Closed bucktoothsir closed 4 years ago

bucktoothsir commented 4 years ago

it seems that they stores the same value

anibali commented 4 years ago

You just wrote the same thing twice.

manurare commented 4 years ago

I guess he meant between Poses_D3_Positions_mono and Poses_D3_Positions_mono_universal. And also what the difference among those two and Poses_D3_Positions?

anibali commented 4 years ago

From their README:

The parametrizations we provide are 3D positions in the original coordinate space (D3_Positions) and transformed for monocular prediction using the camera parameters (D3_Positions_mono). We also provide 3D Angles for monocular prediction (D3_Angles_mono) and projections of the skeleton onto the image plane (D2_Positions). Lastly we provide 3D positions using the same limb lengths for all subjects (D3_Positions_mono_universal) as a 3D position parametrization that is invariant to subject size. The skeleton information is provided in the metadata.xml file that is delivered with our code.

So D3_Positions is in world space, D3_Positions_mono is in camera space (origin == camera position), D3_Positions_mono_universal has poses scaled to a universal size.

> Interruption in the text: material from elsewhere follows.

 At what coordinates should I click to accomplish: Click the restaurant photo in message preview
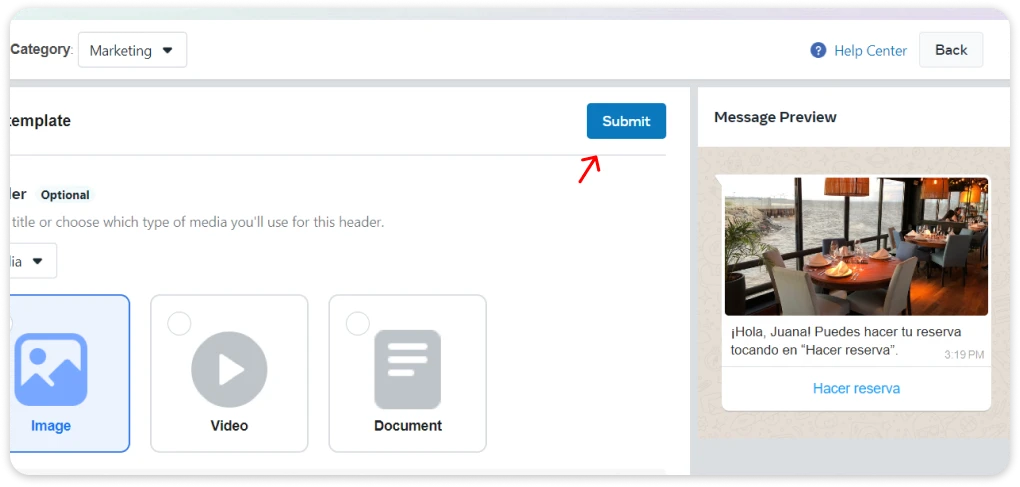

EveningLin commented 1 year ago

@anibali I guess they may be in different coordinate systems. D3_Positions is the world coordinate system, and D3_Positions_mono is in the camera coordinate system?

anibali commented 1 year ago

@EveningLin Yes

poincarelee commented 1 year ago

@anibali I still donnot understand D3_Positions_mono_universal. Can you kindly explain "using the same limb lengths for all subjects" ? And in what situation it will be used?

anibali commented 1 year ago

It means that the skeletons are "normalised" to a common scale (e.g., a tall person and short person will have similar limb lengths). It's up to you whether this is something you want to use.

poincarelee commented 1 year ago

Thanks a lot for your quick reply.
"a tall person and short person will have similar limb lengths" wouldn't this cause something wrong? Does this mean the tall person is normalized to the common scale and other body parts also normalized propotionally? Can I take it as "clip" a person into a common range? I still can't figure out a situation in which it can be used. I am confused about it because I saw some pose estimation model used Poses_D3_Positions_mono_universal instead of using Poses_D3_Positions or Poese_D3_Positions_mono.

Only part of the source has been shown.